What is required: Take the lines below from the first through the one that contains "Given: Switch to the Scheduled Jobs tab" and copy them exactly.

(Dataset entries)
....

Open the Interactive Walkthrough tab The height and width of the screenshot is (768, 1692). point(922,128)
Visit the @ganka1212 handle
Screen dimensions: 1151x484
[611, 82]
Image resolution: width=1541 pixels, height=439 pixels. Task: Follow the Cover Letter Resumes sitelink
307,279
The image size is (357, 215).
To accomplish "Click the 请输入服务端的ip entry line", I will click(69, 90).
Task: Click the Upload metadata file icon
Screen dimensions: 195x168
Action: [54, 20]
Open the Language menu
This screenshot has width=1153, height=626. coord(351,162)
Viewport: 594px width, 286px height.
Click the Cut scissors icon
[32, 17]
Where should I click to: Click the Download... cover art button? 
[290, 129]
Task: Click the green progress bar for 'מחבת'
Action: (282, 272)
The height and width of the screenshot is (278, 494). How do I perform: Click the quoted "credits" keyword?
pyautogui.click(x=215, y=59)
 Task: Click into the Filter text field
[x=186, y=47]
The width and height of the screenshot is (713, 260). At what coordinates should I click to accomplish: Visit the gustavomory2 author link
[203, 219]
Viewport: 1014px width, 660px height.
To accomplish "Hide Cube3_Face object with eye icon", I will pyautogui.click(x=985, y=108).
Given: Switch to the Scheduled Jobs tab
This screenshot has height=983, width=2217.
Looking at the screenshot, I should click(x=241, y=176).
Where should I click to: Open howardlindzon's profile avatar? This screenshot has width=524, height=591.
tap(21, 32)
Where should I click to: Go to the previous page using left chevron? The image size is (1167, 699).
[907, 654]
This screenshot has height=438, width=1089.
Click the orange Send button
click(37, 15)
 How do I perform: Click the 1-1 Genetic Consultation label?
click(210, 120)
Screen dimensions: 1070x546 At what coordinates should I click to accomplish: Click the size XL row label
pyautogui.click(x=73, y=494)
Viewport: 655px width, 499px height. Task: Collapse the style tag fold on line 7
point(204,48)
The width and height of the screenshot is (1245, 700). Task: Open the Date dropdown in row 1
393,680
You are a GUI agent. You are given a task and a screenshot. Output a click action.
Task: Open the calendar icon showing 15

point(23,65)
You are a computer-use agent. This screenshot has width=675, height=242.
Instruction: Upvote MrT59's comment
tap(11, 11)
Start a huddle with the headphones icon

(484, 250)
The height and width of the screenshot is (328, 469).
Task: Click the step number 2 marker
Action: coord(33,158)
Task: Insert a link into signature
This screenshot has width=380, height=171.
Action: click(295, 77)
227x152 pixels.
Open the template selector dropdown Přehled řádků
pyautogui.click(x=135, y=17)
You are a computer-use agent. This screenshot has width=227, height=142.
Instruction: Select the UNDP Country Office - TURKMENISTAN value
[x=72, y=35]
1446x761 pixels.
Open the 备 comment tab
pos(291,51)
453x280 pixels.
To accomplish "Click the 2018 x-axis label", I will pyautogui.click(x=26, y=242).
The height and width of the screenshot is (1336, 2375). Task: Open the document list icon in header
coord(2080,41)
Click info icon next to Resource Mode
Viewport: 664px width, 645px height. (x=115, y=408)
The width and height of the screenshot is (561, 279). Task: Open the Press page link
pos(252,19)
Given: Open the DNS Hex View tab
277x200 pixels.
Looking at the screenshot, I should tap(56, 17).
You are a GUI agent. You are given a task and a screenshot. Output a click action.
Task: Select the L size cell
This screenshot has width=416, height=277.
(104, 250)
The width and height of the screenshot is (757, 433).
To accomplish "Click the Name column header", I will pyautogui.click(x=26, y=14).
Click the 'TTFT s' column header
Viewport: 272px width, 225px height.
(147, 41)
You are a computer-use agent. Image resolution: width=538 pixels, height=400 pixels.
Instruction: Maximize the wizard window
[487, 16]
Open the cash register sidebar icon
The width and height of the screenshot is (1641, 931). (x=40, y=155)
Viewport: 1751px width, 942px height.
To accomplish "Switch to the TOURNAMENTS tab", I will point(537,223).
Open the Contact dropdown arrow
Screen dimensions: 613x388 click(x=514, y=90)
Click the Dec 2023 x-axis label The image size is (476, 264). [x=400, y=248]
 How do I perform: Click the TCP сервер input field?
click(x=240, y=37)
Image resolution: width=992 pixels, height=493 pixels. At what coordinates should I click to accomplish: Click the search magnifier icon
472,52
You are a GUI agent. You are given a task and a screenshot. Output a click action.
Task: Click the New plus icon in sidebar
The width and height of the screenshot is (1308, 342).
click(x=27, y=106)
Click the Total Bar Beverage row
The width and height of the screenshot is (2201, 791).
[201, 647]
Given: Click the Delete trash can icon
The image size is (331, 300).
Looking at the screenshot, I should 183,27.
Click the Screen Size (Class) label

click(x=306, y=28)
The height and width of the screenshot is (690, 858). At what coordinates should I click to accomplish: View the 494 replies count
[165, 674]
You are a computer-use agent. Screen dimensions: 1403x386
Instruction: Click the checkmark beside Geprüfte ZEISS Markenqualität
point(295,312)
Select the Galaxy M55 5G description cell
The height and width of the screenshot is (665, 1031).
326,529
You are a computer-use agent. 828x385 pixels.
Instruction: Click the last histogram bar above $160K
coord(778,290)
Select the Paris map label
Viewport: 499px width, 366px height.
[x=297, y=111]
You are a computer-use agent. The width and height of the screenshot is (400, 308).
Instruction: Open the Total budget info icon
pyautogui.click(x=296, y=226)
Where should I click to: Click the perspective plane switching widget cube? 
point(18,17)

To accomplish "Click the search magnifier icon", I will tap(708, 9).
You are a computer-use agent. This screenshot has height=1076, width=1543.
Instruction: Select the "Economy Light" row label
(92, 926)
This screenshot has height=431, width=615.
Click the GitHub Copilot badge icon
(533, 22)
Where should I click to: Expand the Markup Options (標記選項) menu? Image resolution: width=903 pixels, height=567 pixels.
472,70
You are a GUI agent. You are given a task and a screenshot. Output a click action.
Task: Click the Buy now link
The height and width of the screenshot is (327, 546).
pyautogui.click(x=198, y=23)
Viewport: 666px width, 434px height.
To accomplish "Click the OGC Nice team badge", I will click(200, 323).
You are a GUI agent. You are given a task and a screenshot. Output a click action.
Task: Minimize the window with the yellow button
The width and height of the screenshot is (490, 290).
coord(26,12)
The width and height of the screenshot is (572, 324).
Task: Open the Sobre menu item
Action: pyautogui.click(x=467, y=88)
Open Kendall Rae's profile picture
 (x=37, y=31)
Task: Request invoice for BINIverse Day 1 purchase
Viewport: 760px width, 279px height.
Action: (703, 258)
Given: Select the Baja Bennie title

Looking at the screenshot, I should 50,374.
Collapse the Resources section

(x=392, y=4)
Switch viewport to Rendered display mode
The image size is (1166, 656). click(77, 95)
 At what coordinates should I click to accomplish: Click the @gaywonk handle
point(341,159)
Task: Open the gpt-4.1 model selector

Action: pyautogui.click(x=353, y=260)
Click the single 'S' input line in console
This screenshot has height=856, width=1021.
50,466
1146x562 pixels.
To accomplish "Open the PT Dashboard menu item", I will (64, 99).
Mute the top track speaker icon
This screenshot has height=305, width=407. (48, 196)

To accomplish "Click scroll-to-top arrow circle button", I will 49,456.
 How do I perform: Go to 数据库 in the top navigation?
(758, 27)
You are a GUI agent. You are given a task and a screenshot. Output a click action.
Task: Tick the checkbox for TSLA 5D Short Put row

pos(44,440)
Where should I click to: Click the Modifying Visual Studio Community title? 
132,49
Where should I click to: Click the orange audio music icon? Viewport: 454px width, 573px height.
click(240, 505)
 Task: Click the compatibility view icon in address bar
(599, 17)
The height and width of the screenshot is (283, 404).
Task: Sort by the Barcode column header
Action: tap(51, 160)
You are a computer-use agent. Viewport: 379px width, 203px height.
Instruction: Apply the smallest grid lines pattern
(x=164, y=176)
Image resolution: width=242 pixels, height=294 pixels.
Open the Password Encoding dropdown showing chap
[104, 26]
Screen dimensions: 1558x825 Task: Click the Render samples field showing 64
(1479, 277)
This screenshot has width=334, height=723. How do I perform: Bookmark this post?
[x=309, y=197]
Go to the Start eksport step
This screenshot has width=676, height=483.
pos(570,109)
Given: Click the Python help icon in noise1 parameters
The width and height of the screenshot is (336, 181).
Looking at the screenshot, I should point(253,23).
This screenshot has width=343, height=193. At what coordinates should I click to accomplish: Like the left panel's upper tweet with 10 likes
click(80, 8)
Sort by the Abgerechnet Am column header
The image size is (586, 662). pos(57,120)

....

Result of this exercise:
Open the Interactive Walkthrough tab The height and width of the screenshot is (768, 1692). point(922,128)
Visit the @ganka1212 handle
Screen dimensions: 1151x484
[611, 82]
Image resolution: width=1541 pixels, height=439 pixels. Task: Follow the Cover Letter Resumes sitelink
307,279
The image size is (357, 215).
To accomplish "Click the 请输入服务端的ip entry line", I will click(69, 90).
Task: Click the Upload metadata file icon
Screen dimensions: 195x168
Action: [54, 20]
Open the Language menu
This screenshot has width=1153, height=626. coord(351,162)
Viewport: 594px width, 286px height.
Click the Cut scissors icon
[32, 17]
Where should I click to: Click the Download... cover art button? 
[290, 129]
Task: Click the green progress bar for 'מחבת'
Action: (282, 272)
The height and width of the screenshot is (278, 494). How do I perform: Click the quoted "credits" keyword?
pyautogui.click(x=215, y=59)
 Task: Click into the Filter text field
[x=186, y=47]
The width and height of the screenshot is (713, 260). At what coordinates should I click to accomplish: Visit the gustavomory2 author link
[203, 219]
Viewport: 1014px width, 660px height.
To accomplish "Hide Cube3_Face object with eye icon", I will pyautogui.click(x=985, y=108).
Given: Switch to the Scheduled Jobs tab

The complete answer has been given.